To give some context to a deficit that large consider the comparables. The federal government has a deficit of about $25 billion. If its deficit was the same proportion to revenue that this provinces will be by the end of 2013, the federal deficit would be in the range of $80 - $90 billion. Mind blowing. A deficit figure never seen by a federal government in Canada. It would trigger wage freezes, massive layoffs, large tax increases and a downgrade on the federal credit rating. Those actions would increase the deficit even more as unemployment rolls grew, the black market economy expanded, and costs to borrow new funds sharply increased. Wait. You say you've seen this movie before? Right. With a mucher lower deficit Trudeau, the older Trudeau, implimented wage and price controls, increased and expanded taxes, and the economy went into a ten year recession.
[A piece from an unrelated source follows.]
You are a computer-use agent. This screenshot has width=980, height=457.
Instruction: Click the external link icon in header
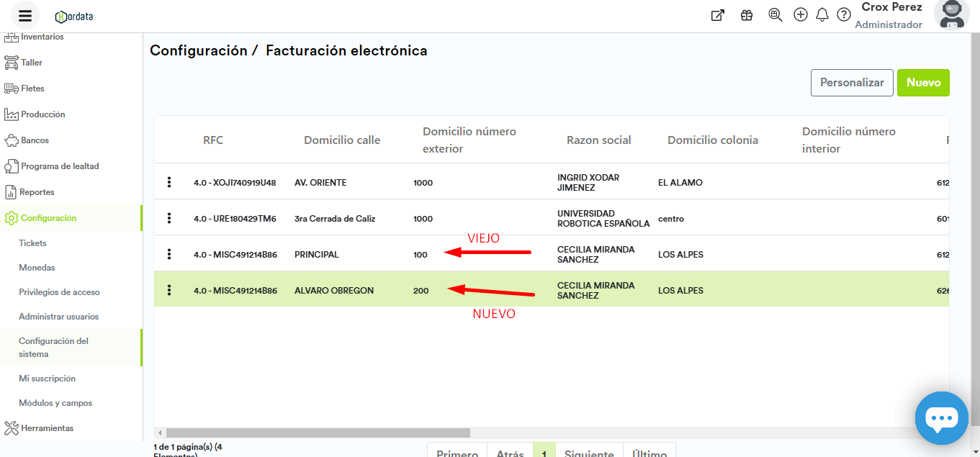(x=717, y=15)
This is the new reality facing Newfoundland and Labrador. It is no longer the hypothetical. It is no longer the "naysayers" exclaiming the "sky is falling". Reality is here and the party is over. The inevitable result of gross fiscal mismanagement, flawed 1970's mega project thinking, and politicial corruption has rendered Newfoundland and Labrador as the proverbial "dead man walking". People in the streets are alarmed by the $725 million deficit. They can't quite understand how it came to this with such a booming economy. They don't understand its consequences. They are uneasy.
At the same time, and in the same universe, hyperinflation is affecting two key economic centers - Labrador and the Avalon. Avalon being the capital area with the primary population concentration, and Labrador being the sparsely populated resource centre. In these two areas of the province massive government spending on the civil service, and capital projects has fueled housing inflation. Along with that housing inflation has come large increases in personal debt and property taxes. Like a fire being fed by a warm wind these local economies have been pushed beyond their rational boundaries. On the one hand the provincial government has increased the civil service by 25% in the last seven years, with large wage increases, and on the other hand Nalcor, the provincial crown corporation in charge of hydro electricity production, has been spending hundreds of millions on the development of the Lower Churchill dams in Labrador. All of which has been fueled by oil revenues - one of every three dollars coming into the treasury is from offshore oil.
So, with the impending cutbacks to spending coming to deal with the deficits, the province is in the midst of sanctioning the largest ever publicly funded mega project in its long history - Muskrat Falls. At a projected cost of $7.5 to $12 billion, which doubles the province's gross debt, Muskrat Falls is a grand mega project that does the 1970's proud. Tom Marshall, Finance Minister for the province, states the development will not add to the province's debt and will pay for itself. A true bit of fantasy if there ever was one. He refers to the net debt, which is gross debt minus the "value" of "assets". Not unlike your personal worth on paper. However, as we all know too well, that worth is only on paper, and we still must pay those bills each month for evermore. It affects our spending, our financial decisions, our ability to acquire more debt, and so on. Marshall's ridiculous ponderance that the project will pay for itself, that somehow it won't be ratepayers and taxpayers paying it, in many ways sums up the tragic logic of our provincial government.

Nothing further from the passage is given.